• PAGE
^^^^^^^^
I'm currently attending @Media 2008 (atMedia2008) so I thought I add an very quick blog about the first day, I'll expand on the topics later...

Designing our way through Data - Jeffrey Veen

Jeffrey talked about the his work at Google and what inspired some of his work. Very interested talk about how to visualise data, although I've seen big chunks of it before. I won't talk about the content since you can view it in the above link. Great start and for a keynote it fulfils the task of being inspirational.

Rating - 0 doodles - 9/10 (point deducted for reproducing some parts)

Mental Models, sparking creative thinking through empathy -

Indi Young

Good technique to acquire what the end-user really wants (in this case from a site). I thought this was especially useful for marketing/planing teams looking to create a roadmap. A lot of ideas will be familiar to anyone who captures user stories but it looks like a good tool to aid in that process. What I liked about the process was the focus on the end user and the ability to create a graphical representation of the both the user 'wants' and the mechanisms that either support it or are tabled to support it. As with User Stories the idea is to capture the user needs at a (initially with User Stories) high level. So rather than, "I want to be able to drop down a set of schools in the area", you'd expect to capture, "when I'm looking at houses in an area I am concerned about the quality of schools". It prevents people leaping ahead and designing the page/application before really understand the requirements, anything that promotes that thinking can't be wrong! Indi talked about such a house search which was a great example and also talked about the 'in the corridor' where you try to imagine what a person would be thinking as they walk down a corridor. E.g. they're more likely to be thinking, "I need to get that report out be 2pm" rather than, "I need a web page that allows me to select the xyz report....". However, there were a number of other examples that were basically making the same point but were only interesting to people in that domain, I think they could have been left out and took some of the momentum away from the presentation.

I enjoyed the talk but I do think it would be better to talk about the 'why' before the 'what' as it was very difficult to appreciate the goals of it until you know the why. I certainly look out for her book.

Rating - 1 doodle - 7/10

Getting your hands dirty with HTML5 - James Graham & Lachlan Hunt

The 5 mins spent talking about HTML5 examples was interesting, why bother with the other 55? James and Lachlan are obviously clever people and are capable of presenting although I found the style a little...academic like. I've given this a poor rating because of the dwelling of the why rather than the now. Although I think it's right to give a little history I found that the majority of the presentation was this rather than the details of HTML5, which given the title is disappointing.  On a personal note, I really hate mail-lists as I find them antiquated and dripping in ivory-tower academia so it did grate on me that they championed this method, just set a bit of scene really.

Rating - 10 doodles - 3 nodding offs = 3/10

[Edit] Oh and it looks like they're just a snobby as me ;)....
  1. # [15:11] <annevk> http://pdkm.spaces.live.com/blog/cns!D1DDEC9FF002FB8C!872.entry didn't like the talk at least... complaining about mailing lists and academia
  2. # [15:11] <annevk> but spaces.live.com prolly says enough
  3. # [15:12] <hsivonen> Philip`: occasionally the audience pointedly disagrees with the presenter
  4. # [15:12] <jgraham_> Yeah, I think we spent too long on design principles
  5. # [15:12] <hsivonen> Philip`: happened at XTech with Steven Pemberton's talk
  6. # [15:13] <Philip`> hsivonen: Disagreeing with presenter doesn't make it a bad presentation - it's good if things are thought-provoking and get people interested and involved :-)
^^^^^^^^
Return, word for word, the part of the conference blog post that begins at the words "Designing our way" and stops after "of being inspirational.". The material after this point is separate from the conference blog post.

• RECORDS SUPPLIED
^^^^^^^^
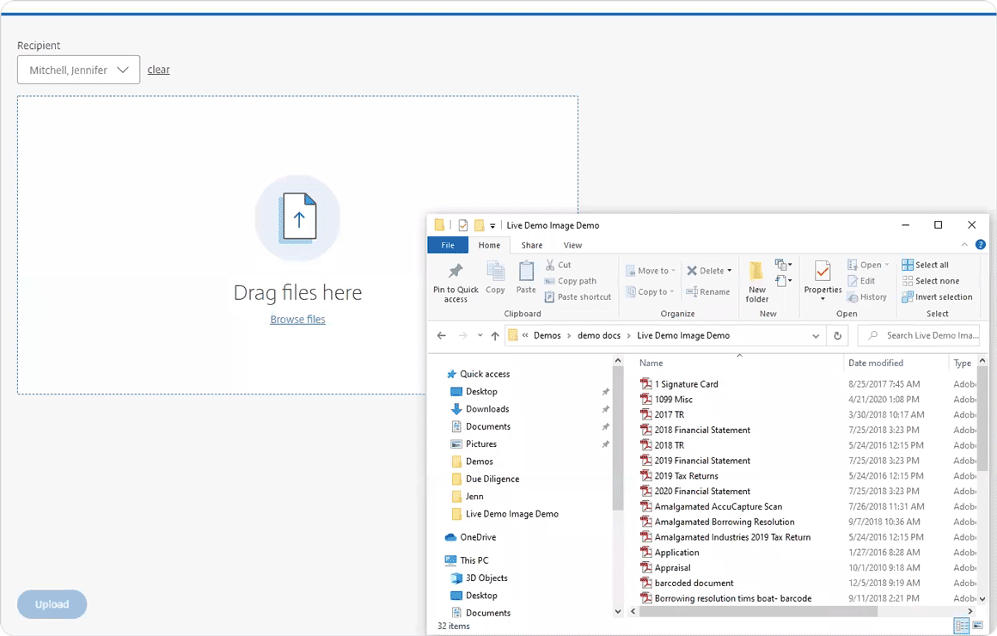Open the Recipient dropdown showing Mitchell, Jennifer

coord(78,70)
^^^^^^^^
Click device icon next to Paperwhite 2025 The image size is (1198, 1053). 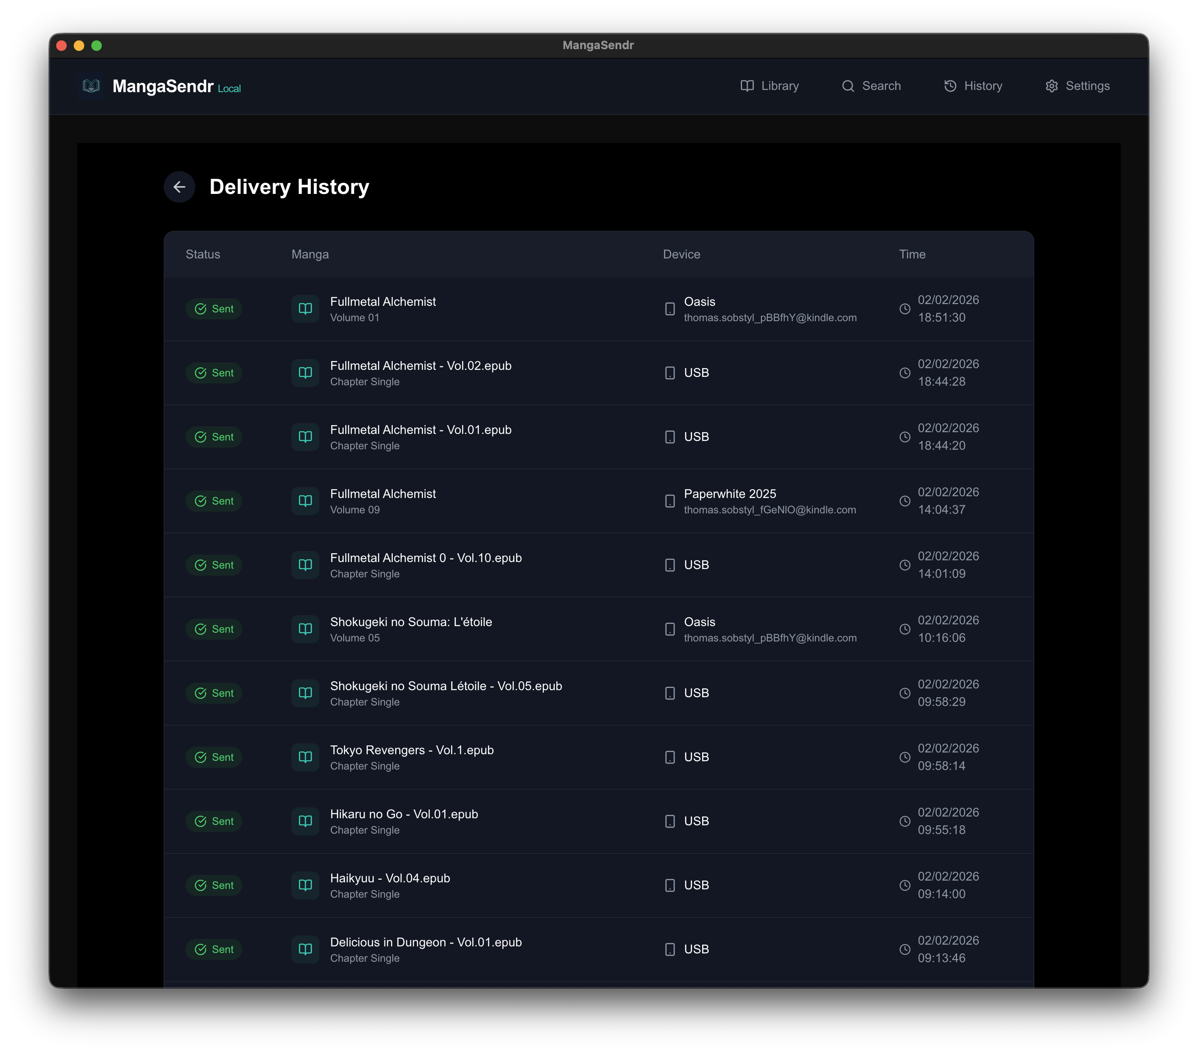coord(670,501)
^^^^^^^^
• OUTPUT OF THE TASK
Designing our way through Data - Jeffrey Veen

Jeffrey talked about the his work at Google and what inspired some of his work. Very interested talk about how to visualise data, although I've seen big chunks of it before. I won't talk about the content since you can view it in the above link. Great start and for a keynote it fulfils the task of being inspirational.